Rohan was by no means a big man. He had a feline grace about him, rather like a leopard stalking its prey. Suddenly he would spring into action and devastate a bowler, taking him completely by surprise.
He scored in excess of 6000 runs, with 15 centuries and 28 half-centuries, and had the capacity to make batting look very easy. I first saw him in 1958-59 when I was a schoolboy and he caned the rather elderly Indian attack for 256. Garfield Sobers and Basil Butcher too made centuries in that Test, but Rohan's strokeplay was almost incandescent. I was not very old then - in my 13th year and already a cricket addict - but I remember his batting to this day. It was in vivid contrast to his scratchy effort of 90 in 1966-67, in Calcutta again, when he could not do a thing right. The pitch at the Eden Gardens was one of uncertain pace and bounce; the ball would stop after it hit the ground and Rohan's timing was all awry.

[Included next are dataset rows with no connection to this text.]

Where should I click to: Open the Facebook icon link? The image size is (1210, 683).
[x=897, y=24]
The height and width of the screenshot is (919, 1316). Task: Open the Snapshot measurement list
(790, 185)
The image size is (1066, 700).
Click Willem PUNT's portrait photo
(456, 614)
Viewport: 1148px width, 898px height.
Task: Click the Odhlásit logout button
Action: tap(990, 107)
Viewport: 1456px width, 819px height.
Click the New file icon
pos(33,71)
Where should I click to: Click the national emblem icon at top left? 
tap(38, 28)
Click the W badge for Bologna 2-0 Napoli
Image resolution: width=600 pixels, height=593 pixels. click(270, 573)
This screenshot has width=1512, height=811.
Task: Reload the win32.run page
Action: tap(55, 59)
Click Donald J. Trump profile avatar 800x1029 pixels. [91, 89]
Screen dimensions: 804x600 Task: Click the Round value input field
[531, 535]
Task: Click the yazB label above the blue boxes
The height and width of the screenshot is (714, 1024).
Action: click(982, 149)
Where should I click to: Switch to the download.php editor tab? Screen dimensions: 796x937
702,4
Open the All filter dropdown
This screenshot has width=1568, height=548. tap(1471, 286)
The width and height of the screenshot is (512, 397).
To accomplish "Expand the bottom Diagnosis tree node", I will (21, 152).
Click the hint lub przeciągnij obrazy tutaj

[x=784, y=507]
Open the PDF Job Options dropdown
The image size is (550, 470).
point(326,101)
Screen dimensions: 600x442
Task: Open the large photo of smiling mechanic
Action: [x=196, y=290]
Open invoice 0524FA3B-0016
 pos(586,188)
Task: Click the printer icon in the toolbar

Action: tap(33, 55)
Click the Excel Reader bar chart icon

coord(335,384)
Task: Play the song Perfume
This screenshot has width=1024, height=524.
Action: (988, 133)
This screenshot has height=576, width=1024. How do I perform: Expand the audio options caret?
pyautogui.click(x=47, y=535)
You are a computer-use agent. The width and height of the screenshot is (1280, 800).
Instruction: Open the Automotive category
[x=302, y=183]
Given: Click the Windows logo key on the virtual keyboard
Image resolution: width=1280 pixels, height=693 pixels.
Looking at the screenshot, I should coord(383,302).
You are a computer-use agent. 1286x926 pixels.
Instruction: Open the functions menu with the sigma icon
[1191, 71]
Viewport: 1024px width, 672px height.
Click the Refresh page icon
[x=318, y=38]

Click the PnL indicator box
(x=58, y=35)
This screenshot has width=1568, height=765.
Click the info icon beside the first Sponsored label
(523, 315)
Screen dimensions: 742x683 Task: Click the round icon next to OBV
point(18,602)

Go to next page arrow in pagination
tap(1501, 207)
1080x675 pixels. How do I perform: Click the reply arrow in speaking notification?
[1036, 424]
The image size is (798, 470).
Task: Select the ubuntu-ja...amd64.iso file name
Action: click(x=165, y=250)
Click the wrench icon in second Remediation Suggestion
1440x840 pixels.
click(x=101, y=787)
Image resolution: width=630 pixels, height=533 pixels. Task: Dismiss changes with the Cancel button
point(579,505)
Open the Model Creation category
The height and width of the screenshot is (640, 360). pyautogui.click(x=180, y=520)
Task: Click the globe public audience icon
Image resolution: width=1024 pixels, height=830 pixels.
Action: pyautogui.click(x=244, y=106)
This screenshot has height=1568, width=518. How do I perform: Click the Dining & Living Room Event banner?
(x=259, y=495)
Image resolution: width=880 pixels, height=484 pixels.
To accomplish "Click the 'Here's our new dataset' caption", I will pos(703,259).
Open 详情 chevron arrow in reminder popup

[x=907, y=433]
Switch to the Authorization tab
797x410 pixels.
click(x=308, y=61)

He was dropped a couple of times.
However, there was one incident that remains engraved in my memory. He was playing the final over before lunch on day one. It was from the debutant Bishan Singh Bedi, whose first over in Test cricket it was. Mansur Ali Khan Pataudi, the Indian captain, had brought the new boy on for the first time, thinking that he would be able to ease himself into the big league. Rohan played defensively the first five balls and it seemed almost certain that Bishan would start his career with a maiden. It was not to be. Rohan hit the last ball straight for six and walked away to lunch. Later he said to me: "The lad looked good from the beginning. I was not going to give him a maiden to start with. He must have been thinking of what I did to his final delivery during lunch."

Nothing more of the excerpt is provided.